This might sound really unusual, but I have been meaning to experiment with pneumatic actuators for a long time. For my random robotics and DIY projects, motion is typically accomplished with gear motors or servo motors, but there are certain types of movements and actions that could be easier or better done with pneumatic cylinders and valves.
In a pneumatic actuator system, you have a source of pressurized air, one or more valves to control the movement of air, and cylinders that use pressurized air to provide motion of some kind.
I briefly worked with pneumatics back in high school, when our team built a robot to compete in the 2001 FIRST Robotics Competition. In the years since then I wanted to start experimenting with pneumatics, but there hasn’t really been a good time to get started.
Recently I began work on a project where pneumatic cylinders would have come in handy, but due to timing I went down another route. However, this gave me a good excuse to finally get into pneumatic systems.
Maybe my first test project will be a ping pong ball launcher or an automatic tablet stand for my toolbox. I have a few robotics project ideas, but really need more hands-on experience before I could get there.
I figured that there are three approaches that would help me gain more experience with pneumatic actuators and components.
- A la carte components
- Vex pneumatics kit
It might seem silly, but Lego’s Technic building kits and accessories are very good at teaching about mechanical systems. However, there is a disconnect between what can be done with Lego pneumatic components and what can be with “real” ones. Plus, I am pretty capable at learning theory on my own, and was more interested in strengthening my hands-on and practical experience.
A la carte components would probably be best, but there would be a lot of data sheets to go sort through. Which brand of cylinder would be best – Bimbo? Amico? Which fittings brand – SMC? Which valve? Tubing size?
Initially, I want to experiment with different configurations, control methods, flow rates, actuation speeds, and so forth. Technical specs are not quite important to me right now.
So what I did was start off with a Vex pneumatics kit.
Vex, an Innovation First brand, designs and manufacturers robotics prototyping and learning components for different levels of experience. I bought a lot of Vex components years ago when Radio Shack stopped carrying their products, and use them every now and then for quick robot and mechanism builds.
Their pneumatics kit comes with an air tank (which is actually a sealed non-actuating double-acting cylinder), a simple regulator, control valve, 5V solenoids with built-in drivers, and two double-acting cylinders.
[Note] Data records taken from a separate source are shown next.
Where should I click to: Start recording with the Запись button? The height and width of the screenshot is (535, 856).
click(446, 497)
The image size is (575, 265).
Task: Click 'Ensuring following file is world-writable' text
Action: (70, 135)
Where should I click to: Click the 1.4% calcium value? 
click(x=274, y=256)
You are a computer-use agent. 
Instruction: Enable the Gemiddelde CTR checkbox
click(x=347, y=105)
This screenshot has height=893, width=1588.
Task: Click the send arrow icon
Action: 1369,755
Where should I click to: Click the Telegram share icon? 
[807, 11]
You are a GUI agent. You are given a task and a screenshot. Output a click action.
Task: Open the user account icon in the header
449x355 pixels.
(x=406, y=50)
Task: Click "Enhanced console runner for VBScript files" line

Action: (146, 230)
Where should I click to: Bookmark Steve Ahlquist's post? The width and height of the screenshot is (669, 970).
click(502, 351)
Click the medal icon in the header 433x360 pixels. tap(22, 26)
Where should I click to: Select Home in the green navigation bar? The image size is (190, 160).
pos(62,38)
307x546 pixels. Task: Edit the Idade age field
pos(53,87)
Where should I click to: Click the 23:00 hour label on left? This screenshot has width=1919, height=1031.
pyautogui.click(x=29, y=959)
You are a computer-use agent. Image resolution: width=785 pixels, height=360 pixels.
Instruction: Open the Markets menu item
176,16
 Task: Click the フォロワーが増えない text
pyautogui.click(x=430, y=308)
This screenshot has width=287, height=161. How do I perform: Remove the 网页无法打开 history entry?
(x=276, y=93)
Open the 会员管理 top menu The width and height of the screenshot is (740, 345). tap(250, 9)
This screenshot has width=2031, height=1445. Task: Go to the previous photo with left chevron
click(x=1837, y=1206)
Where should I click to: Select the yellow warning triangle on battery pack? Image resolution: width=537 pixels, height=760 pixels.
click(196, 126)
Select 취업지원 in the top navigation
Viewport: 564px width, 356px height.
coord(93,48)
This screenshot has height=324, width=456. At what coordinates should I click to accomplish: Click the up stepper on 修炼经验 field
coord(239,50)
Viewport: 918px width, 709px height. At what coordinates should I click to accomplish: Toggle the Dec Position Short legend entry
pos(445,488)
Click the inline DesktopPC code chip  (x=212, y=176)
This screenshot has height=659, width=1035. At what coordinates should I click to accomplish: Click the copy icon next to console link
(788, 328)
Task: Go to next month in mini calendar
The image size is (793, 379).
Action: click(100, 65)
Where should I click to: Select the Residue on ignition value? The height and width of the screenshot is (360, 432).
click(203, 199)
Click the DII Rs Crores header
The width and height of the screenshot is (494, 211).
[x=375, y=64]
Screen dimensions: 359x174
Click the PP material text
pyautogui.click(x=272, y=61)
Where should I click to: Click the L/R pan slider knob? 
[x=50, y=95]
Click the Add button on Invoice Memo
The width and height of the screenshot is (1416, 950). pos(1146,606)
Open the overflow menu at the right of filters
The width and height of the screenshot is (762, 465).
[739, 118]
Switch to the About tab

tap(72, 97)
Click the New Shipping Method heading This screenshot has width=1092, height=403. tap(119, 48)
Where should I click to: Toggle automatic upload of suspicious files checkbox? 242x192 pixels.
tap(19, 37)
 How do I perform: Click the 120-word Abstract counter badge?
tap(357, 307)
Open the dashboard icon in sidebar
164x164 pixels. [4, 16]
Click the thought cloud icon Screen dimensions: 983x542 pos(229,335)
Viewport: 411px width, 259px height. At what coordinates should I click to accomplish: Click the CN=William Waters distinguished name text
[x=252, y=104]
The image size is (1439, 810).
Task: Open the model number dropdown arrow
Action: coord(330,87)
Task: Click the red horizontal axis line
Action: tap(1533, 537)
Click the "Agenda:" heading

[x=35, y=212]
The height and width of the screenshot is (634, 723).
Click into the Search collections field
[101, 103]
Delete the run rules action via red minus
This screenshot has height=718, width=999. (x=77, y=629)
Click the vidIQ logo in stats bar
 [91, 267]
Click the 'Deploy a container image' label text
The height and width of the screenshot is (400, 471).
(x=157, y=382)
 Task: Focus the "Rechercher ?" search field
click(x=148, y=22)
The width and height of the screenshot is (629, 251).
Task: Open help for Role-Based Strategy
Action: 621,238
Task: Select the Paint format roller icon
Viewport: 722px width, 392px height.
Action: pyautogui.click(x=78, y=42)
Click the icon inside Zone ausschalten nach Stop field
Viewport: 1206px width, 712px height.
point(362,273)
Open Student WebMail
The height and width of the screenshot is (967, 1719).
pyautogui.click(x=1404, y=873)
I also purchased an add-on single-acting cylinder and solenoid combo.
I could have spend a little less if I skipped the solenoids and pieced together a starter kit using similar industrial components, but the Vex starter kit helped demystify the basics.
The air tank is filled using a manual pump or powered air compressor via Schrader valve. It only takes 3 or 4 pumps with my bicycle pump to get the 10 cubic inch tank up to 100 PSI.
There are ways to connect small air compressors to the system, including 12V auto/tire models, but thus far I’m happy to use a bike pump.
What I like about the Vex kit is how it’s simple but capable enough for me to learn and experiment with. Most of the components are industry-standard, which provides for better hands-on experience and allows for easier implementation with additional standard products.
The solenoids that come with the Vex kits require the use of a microcontroller (such as an Arduino) to send digital signals to the solenoids. That’s how I’ll control them in the future, but I also ordered a range of manual and mechanical valves and flow control accessories to give me a feel for what can be done without the need for a microcontroller.
These aren’t the types of products you often see outside of industrial settings, mainly because of cost, but also because of complexity. The Vex system doesn’t really help with either very much, but it’s still a very nice way to springboard into working with pneumatic actuators, valves, and components.